"Linux Gazette...making Linux just a little more fun!"

Introduction to UNIX Assembly Programming

By Konstantin Boldyshev

This document is intended to be a tutorial, showing how to write a simple assembly program in several UNIX operating systems on IA32 (i386) platform. Included material may or may not be applicable to other hardware and/or software platforms. Document explains program layout, system call convention, and build process. It accompanies Linux Assembly HOWTO, which may be of your interest as well, though is more Linux specific.

v0.3, April 09, 2000

1. Introduction

1.1 Legal blurb

Copyright © 1999-2000 Konstantin Boldyshev. Permission is granted to copy, distribute and/or modify this document under the terms of the GNU Free Documentation License, Version 1.1 or any later version published by the Free Software Foundation.

1.2 Obtatining this document

The latest version of this document is available from http://linuxassembly.org/intro.html. If you are reading a few-months-old copy, please check the url above for a new version.

1.3 Tools you need

You will need several tools to play with programs included in this tutorial.

First of all you need assembler (compiler). As a rule modern UNIX distribution includes gas (GNU Assembler), but all examples specified here use another assembler -- nasm (Netwide Assembler). You can download it from the nasm page, it comes with full source code. Compile it, or try to find precompiled binary for your OS; note that several distributions (at least Linux ones) already have nasm, check first.

Second, you need linker -- ld, since nasm produces only object code. Any distribution should embrace ld.

If you're going to dig in, you should also install include files for your OS, and if possible, kernel source.

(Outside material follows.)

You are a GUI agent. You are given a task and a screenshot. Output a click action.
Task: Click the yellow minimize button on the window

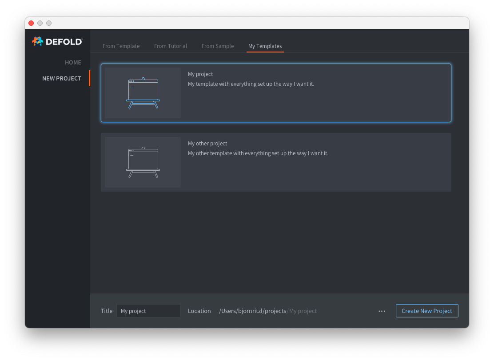pyautogui.click(x=40, y=23)
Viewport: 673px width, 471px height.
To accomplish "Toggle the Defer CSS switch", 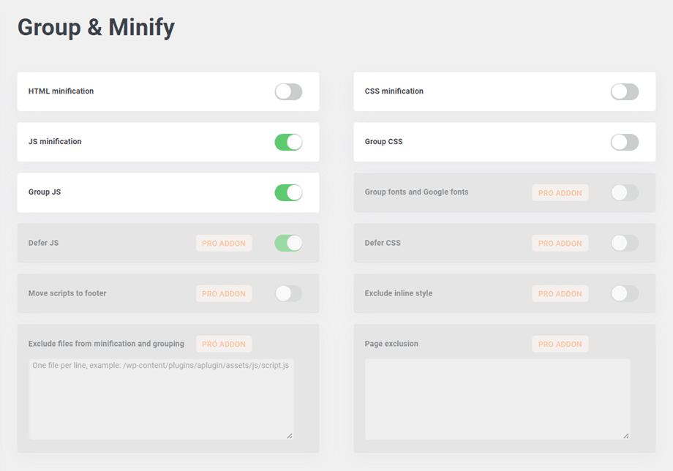I will click(x=624, y=243).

Now you should be ready to start, welcome..

2. Hello, world!

Now we will write our program, classical "Hello, world" (hello.asm). You can download its sources and binaries here. But before let me explain several basics.

2.1 System call

Unless program is just implementing some math algorithms in assembly, it will deal with such things as getting input, producing output, and exiting. Here comes a need to call some OS service. In fact, programming in assembly language is quite the same in different OSes, unless OS services are touched.

There are two common ways of performing a system call in UNIX OS: trough the C library (libc) wrapper, or directly.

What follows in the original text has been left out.